(Work to complete) Set all the entries down once more, with nothing altered.
"""
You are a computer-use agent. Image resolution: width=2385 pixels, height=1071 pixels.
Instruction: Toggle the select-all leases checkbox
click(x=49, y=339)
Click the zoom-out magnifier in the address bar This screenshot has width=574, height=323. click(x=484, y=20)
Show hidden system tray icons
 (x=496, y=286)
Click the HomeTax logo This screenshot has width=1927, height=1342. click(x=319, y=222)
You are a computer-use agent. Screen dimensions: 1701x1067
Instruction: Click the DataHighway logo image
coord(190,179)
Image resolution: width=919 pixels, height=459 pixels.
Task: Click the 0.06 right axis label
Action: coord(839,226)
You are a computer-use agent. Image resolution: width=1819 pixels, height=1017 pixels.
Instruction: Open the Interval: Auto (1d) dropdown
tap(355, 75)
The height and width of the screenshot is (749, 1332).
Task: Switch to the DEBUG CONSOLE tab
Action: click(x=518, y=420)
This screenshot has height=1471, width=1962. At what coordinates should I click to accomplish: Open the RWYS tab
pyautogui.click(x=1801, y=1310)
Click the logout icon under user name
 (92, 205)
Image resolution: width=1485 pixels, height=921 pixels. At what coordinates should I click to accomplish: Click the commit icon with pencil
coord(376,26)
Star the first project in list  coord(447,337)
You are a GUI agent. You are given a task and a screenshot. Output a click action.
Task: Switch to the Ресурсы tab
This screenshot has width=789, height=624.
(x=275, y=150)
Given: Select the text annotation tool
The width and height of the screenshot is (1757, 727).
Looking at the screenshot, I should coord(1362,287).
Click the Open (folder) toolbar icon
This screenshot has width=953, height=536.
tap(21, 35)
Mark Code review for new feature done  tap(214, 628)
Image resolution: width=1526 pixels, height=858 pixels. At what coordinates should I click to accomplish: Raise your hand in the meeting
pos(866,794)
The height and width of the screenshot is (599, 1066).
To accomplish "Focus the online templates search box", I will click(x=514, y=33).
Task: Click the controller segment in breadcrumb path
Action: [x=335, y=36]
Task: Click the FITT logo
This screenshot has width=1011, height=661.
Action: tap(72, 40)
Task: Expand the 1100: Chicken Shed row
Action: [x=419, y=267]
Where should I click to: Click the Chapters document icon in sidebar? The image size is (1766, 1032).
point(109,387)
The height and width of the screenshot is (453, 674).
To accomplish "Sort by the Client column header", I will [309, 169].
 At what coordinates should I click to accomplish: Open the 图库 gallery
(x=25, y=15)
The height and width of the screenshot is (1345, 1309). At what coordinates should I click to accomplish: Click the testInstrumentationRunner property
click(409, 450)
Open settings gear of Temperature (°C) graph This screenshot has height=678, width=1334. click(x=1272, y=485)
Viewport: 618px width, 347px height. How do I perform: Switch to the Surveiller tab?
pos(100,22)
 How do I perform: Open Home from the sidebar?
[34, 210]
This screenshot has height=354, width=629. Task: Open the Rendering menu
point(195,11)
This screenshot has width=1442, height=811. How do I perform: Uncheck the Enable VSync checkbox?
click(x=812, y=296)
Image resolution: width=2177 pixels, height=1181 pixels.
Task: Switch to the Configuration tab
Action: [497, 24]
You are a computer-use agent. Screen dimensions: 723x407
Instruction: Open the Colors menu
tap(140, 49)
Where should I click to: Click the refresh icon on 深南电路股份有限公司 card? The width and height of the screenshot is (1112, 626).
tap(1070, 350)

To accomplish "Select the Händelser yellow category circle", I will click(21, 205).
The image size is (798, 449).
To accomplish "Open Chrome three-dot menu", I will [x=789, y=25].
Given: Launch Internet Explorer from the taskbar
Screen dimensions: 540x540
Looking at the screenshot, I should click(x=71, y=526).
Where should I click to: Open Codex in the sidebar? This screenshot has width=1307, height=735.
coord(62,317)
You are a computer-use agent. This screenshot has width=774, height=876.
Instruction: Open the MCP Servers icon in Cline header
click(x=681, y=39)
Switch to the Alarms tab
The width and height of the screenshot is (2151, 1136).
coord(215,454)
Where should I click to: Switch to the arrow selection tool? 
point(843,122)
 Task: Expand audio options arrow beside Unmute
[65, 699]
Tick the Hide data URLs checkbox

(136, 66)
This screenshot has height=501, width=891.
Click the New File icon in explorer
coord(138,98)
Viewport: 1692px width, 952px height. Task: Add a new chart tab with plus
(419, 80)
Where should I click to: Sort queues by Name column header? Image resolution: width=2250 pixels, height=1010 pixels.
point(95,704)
"""
(Exercise response)
You are a computer-use agent. Image resolution: width=2385 pixels, height=1071 pixels.
Instruction: Toggle the select-all leases checkbox
click(x=49, y=339)
Click the zoom-out magnifier in the address bar This screenshot has width=574, height=323. click(x=484, y=20)
Show hidden system tray icons
 (x=496, y=286)
Click the HomeTax logo This screenshot has width=1927, height=1342. click(x=319, y=222)
You are a computer-use agent. Screen dimensions: 1701x1067
Instruction: Click the DataHighway logo image
coord(190,179)
Image resolution: width=919 pixels, height=459 pixels.
Task: Click the 0.06 right axis label
Action: coord(839,226)
You are a computer-use agent. Image resolution: width=1819 pixels, height=1017 pixels.
Instruction: Open the Interval: Auto (1d) dropdown
tap(355, 75)
The height and width of the screenshot is (749, 1332).
Task: Switch to the DEBUG CONSOLE tab
Action: click(x=518, y=420)
This screenshot has height=1471, width=1962. At what coordinates should I click to accomplish: Open the RWYS tab
pyautogui.click(x=1801, y=1310)
Click the logout icon under user name
 (92, 205)
Image resolution: width=1485 pixels, height=921 pixels. At what coordinates should I click to accomplish: Click the commit icon with pencil
coord(376,26)
Star the first project in list  coord(447,337)
You are a GUI agent. You are given a task and a screenshot. Output a click action.
Task: Switch to the Ресурсы tab
This screenshot has width=789, height=624.
(x=275, y=150)
Given: Select the text annotation tool
The width and height of the screenshot is (1757, 727).
Looking at the screenshot, I should coord(1362,287).
Click the Open (folder) toolbar icon
This screenshot has width=953, height=536.
tap(21, 35)
Mark Code review for new feature done  tap(214, 628)
Image resolution: width=1526 pixels, height=858 pixels. At what coordinates should I click to accomplish: Raise your hand in the meeting
pos(866,794)
The height and width of the screenshot is (599, 1066).
To accomplish "Focus the online templates search box", I will click(x=514, y=33).
Task: Click the controller segment in breadcrumb path
Action: [x=335, y=36]
Task: Click the FITT logo
This screenshot has width=1011, height=661.
Action: tap(72, 40)
Task: Expand the 1100: Chicken Shed row
Action: [x=419, y=267]
Where should I click to: Click the Chapters document icon in sidebar? The image size is (1766, 1032).
point(109,387)
The height and width of the screenshot is (453, 674).
To accomplish "Sort by the Client column header", I will [309, 169].
 At what coordinates should I click to accomplish: Open the 图库 gallery
(x=25, y=15)
The height and width of the screenshot is (1345, 1309). At what coordinates should I click to accomplish: Click the testInstrumentationRunner property
click(409, 450)
Open settings gear of Temperature (°C) graph This screenshot has height=678, width=1334. click(x=1272, y=485)
Viewport: 618px width, 347px height. How do I perform: Switch to the Surveiller tab?
pos(100,22)
 How do I perform: Open Home from the sidebar?
[34, 210]
This screenshot has height=354, width=629. Task: Open the Rendering menu
point(195,11)
This screenshot has width=1442, height=811. How do I perform: Uncheck the Enable VSync checkbox?
click(x=812, y=296)
Image resolution: width=2177 pixels, height=1181 pixels.
Task: Switch to the Configuration tab
Action: [497, 24]
You are a computer-use agent. Screen dimensions: 723x407
Instruction: Open the Colors menu
tap(140, 49)
Where should I click to: Click the refresh icon on 深南电路股份有限公司 card? The width and height of the screenshot is (1112, 626).
tap(1070, 350)

To accomplish "Select the Händelser yellow category circle", I will click(21, 205).
The image size is (798, 449).
To accomplish "Open Chrome three-dot menu", I will [x=789, y=25].
Given: Launch Internet Explorer from the taskbar
Screen dimensions: 540x540
Looking at the screenshot, I should click(x=71, y=526).
Where should I click to: Open Codex in the sidebar? This screenshot has width=1307, height=735.
coord(62,317)
You are a computer-use agent. This screenshot has width=774, height=876.
Instruction: Open the MCP Servers icon in Cline header
click(x=681, y=39)
Switch to the Alarms tab
The width and height of the screenshot is (2151, 1136).
coord(215,454)
Where should I click to: Switch to the arrow selection tool? 
point(843,122)
 Task: Expand audio options arrow beside Unmute
[65, 699]
Tick the Hide data URLs checkbox

(136, 66)
This screenshot has height=501, width=891.
Click the New File icon in explorer
coord(138,98)
Viewport: 1692px width, 952px height. Task: Add a new chart tab with plus
(419, 80)
Where should I click to: Sort queues by Name column header? Image resolution: width=2250 pixels, height=1010 pixels.
point(95,704)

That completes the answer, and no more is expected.